─── Passage to read ───

Our public employer clients often express frustration with employees who have a pattern of acting badly at work. How much longer do they have to put up with a problem employee? What options do they have? Two recent arbitration decisions underscore the point public employers are able to terminate employees who act badly at work. Both termination cases involved hospital workers, and were decided by two different experienced arbitrators.
Arbitrator Jacobs upheld the termination of a 30 year employee, who had a pattern of disciplinary problems, culminating in a verbal altercation with a fellow employee. The employee had a documented pattern of problems dating back to 2007 including attendance issues, insubordination, poor workplace demeanor, and attitude problems towards co-workers. Arbitrator Jacobs stated, “She has demonstrated an unwillingness and/or inability to change her workplace behavior or performance as the Employer wants. Keep in mind that the Employer gets to call the shots here in terms of what it expects from its employees. That someone has been doing it in a particular way for years does not carry the day. The question is whether they are doing it the way the Employer wants it done now. Here the grievant has a demonstrable problem doing that.”
Arbitrator Fogelberg upheld the termination of a hospital worker who also had a pattern of bad behavior. The final straw was a loud verbal altercation with another employee, which was interpreted as threatening and abusive. “[H]is disruptive behavior toward his fellow workers proved to have an adverse effect on morale and detracted from the Clinic’s ability to focus on its patients. Moreover, the steps taken by Management demonstrate little of the desired result was achieved.”
Crucial in both arbitration awards is the extraordinary efforts the employers had taken to advise the employee about work expectations. These efforts included documenting performance issues, coaching, counseling, training, and progressive discipline. While any one of the individual incidents may not have been termination worthy, the cumulative nature of the documented misconduct sustained the termination decisions.
All employers should read “document, document, document,” between the lines in both arbitration decisions. Train, transfer, try, and if the employee is still acting badly, then termination may be the appropriate action.

─── Data extract ───

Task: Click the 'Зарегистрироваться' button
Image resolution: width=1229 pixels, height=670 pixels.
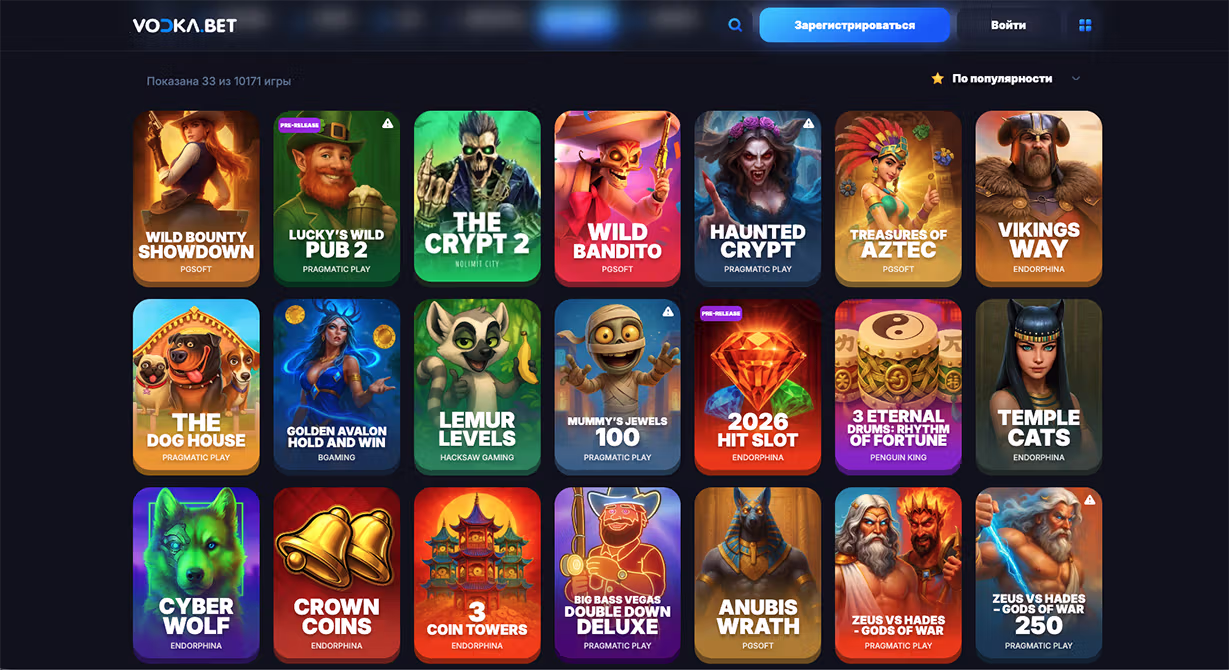Action: click(854, 25)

───

- What is being asked
Copy word for word the part of the article on arbitration decisions that begins at the words "All employers should" and stops after "the appropriate action.".

- Answer area
All employers should read “document, document, document,” between the lines in both arbitration decisions. Train, transfer, try, and if the employee is still acting badly, then termination may be the appropriate action.